Surgical techniques stabilize the bone fragments to ensure proper healing and alignment. This may involve closed reduction with percutaneous pinning, where small metal wires (K-wires) are inserted through the skin to hold the fragments. Alternatively, Open Reduction and Internal Fixation (ORIF) uses an incision to access the fracture directly. The surgeon fixes the bone with small plates and screws, providing strong stability that can facilitate an earlier start to rehabilitation.
Rehabilitation
Rehabilitation is a fundamental part of the recovery process, regardless of whether treatment was surgical or non-surgical. Once immobilization is complete and the fracture is stable, a physical or occupational therapist guides the patient through a structured program. The initial focus is restoring range of motion to the fingers and wrist, which often become stiff after weeks of immobilization. This involves gentle active and passive exercises to regain full joint flexibility.

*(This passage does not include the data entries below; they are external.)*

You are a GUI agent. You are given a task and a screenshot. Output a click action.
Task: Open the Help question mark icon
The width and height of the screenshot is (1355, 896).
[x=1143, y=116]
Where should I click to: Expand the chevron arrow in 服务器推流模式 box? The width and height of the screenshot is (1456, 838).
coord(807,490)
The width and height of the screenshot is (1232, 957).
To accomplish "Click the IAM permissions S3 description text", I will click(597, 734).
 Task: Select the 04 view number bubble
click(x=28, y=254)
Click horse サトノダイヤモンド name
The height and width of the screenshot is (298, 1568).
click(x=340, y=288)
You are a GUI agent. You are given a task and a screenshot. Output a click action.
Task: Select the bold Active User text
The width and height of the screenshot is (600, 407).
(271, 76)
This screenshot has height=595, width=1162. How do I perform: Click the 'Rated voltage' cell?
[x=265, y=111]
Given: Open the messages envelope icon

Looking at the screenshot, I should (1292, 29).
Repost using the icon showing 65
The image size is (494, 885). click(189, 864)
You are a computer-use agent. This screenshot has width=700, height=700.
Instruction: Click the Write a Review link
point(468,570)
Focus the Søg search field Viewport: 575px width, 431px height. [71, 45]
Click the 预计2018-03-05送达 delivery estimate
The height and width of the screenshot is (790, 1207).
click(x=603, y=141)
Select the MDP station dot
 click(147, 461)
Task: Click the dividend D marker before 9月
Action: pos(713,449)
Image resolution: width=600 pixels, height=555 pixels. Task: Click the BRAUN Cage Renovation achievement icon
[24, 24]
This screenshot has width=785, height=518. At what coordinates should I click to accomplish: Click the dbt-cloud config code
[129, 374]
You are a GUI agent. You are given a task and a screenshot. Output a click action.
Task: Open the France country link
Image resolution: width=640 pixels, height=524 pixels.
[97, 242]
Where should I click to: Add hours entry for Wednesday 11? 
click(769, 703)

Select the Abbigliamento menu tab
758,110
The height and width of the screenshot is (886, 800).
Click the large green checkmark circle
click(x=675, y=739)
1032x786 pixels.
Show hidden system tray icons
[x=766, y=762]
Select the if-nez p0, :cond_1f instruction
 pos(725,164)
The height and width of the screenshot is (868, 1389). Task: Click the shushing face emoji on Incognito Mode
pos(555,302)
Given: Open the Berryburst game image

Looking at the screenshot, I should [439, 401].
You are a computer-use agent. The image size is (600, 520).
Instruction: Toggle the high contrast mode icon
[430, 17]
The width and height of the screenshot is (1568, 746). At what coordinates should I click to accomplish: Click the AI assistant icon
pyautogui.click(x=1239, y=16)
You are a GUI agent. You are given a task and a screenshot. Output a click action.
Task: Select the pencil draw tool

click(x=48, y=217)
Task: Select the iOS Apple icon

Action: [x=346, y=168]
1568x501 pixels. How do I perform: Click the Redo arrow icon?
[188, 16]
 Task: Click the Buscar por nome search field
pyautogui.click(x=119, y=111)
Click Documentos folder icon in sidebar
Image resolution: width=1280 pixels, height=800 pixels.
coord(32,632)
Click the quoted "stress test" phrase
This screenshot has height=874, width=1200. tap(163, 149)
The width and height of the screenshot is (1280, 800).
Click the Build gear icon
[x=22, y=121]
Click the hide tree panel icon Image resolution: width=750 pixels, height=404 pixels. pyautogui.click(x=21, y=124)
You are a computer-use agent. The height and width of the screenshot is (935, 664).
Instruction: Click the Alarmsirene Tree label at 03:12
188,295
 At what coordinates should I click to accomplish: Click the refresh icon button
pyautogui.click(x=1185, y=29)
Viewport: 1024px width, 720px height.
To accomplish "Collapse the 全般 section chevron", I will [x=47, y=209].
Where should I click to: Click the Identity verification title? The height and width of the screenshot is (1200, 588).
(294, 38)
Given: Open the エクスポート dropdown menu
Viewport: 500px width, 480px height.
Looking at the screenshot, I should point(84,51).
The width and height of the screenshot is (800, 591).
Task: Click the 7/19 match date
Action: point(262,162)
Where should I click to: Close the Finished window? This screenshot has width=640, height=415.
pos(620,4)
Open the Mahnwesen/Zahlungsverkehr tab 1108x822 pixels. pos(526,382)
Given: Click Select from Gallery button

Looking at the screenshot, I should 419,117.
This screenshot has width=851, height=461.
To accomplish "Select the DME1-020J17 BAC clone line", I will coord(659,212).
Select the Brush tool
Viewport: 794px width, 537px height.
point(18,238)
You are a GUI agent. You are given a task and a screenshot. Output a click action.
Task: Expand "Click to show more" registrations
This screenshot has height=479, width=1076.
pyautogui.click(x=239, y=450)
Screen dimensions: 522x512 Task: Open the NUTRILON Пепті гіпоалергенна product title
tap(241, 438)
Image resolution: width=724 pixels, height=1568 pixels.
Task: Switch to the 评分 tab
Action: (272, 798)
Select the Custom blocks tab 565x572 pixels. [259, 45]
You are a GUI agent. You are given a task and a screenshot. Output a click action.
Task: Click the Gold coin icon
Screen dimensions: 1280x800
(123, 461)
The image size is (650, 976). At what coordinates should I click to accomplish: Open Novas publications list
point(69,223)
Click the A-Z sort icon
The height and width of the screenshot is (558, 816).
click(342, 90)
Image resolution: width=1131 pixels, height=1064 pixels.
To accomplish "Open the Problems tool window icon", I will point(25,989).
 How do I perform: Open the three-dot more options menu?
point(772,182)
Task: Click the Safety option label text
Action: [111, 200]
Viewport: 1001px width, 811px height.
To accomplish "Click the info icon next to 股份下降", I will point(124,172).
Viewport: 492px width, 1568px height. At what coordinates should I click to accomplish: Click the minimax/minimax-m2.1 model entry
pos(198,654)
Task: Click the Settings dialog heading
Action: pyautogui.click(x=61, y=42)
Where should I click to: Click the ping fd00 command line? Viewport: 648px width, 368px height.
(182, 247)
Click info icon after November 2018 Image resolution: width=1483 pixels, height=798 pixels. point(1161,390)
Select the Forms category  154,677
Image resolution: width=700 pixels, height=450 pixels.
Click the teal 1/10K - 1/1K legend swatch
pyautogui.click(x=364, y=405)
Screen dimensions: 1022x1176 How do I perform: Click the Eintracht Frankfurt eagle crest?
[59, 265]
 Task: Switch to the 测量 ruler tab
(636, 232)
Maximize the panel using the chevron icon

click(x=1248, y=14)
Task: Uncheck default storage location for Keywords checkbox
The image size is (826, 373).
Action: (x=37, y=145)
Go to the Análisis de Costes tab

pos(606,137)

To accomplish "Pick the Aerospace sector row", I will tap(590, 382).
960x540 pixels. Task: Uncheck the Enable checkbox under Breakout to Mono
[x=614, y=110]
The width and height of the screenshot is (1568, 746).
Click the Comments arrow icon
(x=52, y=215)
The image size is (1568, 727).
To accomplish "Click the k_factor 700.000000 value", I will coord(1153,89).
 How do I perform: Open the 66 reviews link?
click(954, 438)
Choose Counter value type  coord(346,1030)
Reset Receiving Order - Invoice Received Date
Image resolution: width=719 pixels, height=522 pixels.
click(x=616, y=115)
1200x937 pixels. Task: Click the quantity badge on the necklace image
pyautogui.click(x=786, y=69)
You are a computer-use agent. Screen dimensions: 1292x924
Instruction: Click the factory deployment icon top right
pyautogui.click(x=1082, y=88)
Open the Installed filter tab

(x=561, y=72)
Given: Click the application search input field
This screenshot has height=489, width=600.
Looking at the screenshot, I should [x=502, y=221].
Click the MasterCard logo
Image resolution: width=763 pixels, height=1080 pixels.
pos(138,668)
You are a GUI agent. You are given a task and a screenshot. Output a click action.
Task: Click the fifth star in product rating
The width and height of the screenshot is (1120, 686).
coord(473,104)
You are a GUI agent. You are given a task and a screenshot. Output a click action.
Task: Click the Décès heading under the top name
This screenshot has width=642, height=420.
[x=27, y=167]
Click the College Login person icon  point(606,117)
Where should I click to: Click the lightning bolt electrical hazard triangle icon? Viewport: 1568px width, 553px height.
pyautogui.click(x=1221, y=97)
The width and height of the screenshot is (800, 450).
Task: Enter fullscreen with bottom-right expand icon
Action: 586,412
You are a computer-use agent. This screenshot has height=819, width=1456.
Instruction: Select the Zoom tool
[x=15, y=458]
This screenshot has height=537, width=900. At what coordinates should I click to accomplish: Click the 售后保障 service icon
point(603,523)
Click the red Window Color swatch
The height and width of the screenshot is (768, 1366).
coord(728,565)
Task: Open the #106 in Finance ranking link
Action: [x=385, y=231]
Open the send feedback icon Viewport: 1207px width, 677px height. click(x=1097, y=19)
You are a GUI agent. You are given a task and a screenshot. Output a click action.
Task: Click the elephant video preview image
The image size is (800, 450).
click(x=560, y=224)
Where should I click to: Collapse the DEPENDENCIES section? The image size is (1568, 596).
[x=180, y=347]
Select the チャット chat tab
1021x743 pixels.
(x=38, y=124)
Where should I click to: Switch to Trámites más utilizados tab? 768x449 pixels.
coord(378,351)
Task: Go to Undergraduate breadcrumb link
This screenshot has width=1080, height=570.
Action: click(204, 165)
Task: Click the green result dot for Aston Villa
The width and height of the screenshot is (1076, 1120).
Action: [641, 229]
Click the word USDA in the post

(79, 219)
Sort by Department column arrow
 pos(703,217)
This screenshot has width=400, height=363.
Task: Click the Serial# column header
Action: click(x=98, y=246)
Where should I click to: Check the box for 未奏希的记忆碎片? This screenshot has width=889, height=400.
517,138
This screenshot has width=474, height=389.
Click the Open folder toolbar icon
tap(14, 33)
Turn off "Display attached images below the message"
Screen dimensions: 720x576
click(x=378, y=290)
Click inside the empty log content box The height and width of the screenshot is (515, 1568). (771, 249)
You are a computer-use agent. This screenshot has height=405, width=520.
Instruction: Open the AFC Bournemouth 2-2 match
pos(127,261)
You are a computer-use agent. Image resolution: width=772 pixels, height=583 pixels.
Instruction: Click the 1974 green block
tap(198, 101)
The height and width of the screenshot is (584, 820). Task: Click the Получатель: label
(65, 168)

As healing progresses, the program advances to strengthening exercises designed to rebuild grip strength and dexterity. These activities are crucial for returning to normal daily tasks and sports. While the bone achieves solid union in six to ten weeks, complete recovery of strength and function may take three months or longer, especially after surgery. Consistent adherence to prescribed hand therapy is the most important factor for achieving an optimal long-term outcome.